Pixel coordinate grounding data:
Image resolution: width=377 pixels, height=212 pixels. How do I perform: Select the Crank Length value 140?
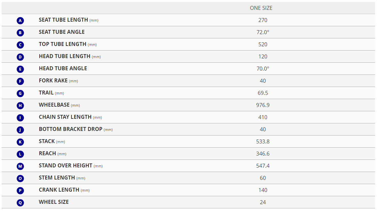(x=263, y=190)
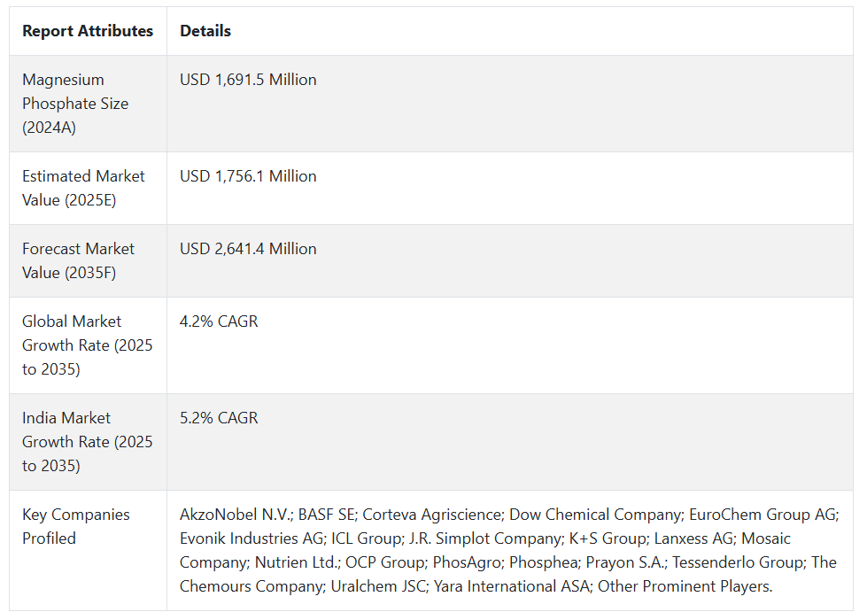Click the USD 1,756.1 Million value

pos(248,176)
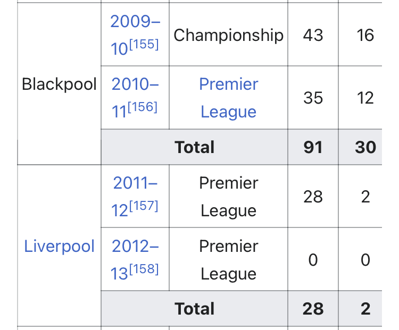399x330 pixels.
Task: Follow the blue Premier League link
Action: [x=229, y=98]
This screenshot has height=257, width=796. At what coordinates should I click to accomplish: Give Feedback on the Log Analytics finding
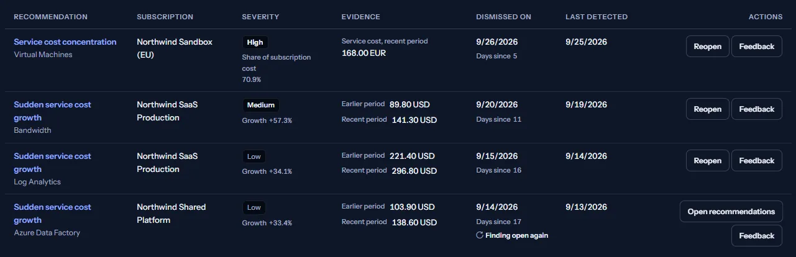click(757, 161)
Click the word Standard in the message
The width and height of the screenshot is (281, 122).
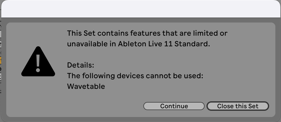(192, 44)
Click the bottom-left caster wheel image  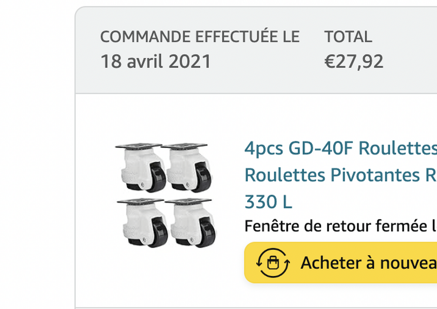pyautogui.click(x=143, y=223)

Problem details
Reproduce the data above word for word from its first line through the line that holds "Click the word Standard in the message", both ends included; skip pictures.

Answer to this task
Image resolution: width=377 pixels, height=212 pixels. How do I perform: Select the Crank Length value 140?
(x=263, y=190)
Click the USD 1,756.1 Million value

pos(248,176)
399x330 pixels.
Task: Follow the blue Premier League link
Action: [x=229, y=98]
This screenshot has height=257, width=796. At what coordinates should I click to accomplish: Give Feedback on the Log Analytics finding
click(757, 161)
Click the word Standard in the message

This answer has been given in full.